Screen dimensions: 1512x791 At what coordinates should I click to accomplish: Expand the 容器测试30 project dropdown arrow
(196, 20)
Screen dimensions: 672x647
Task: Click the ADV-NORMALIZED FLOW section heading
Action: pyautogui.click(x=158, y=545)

────────

**EXERCISE INSTRUCTIONS**
Your reply must consist of the entire listing, repeated word for word.

**RESPONSE AREA**
Screen dimensions: 1512x791 At what coordinates should I click to accomplish: Expand the 容器测试30 project dropdown arrow
(196, 20)
Screen dimensions: 672x647
Task: Click the ADV-NORMALIZED FLOW section heading
Action: pyautogui.click(x=158, y=545)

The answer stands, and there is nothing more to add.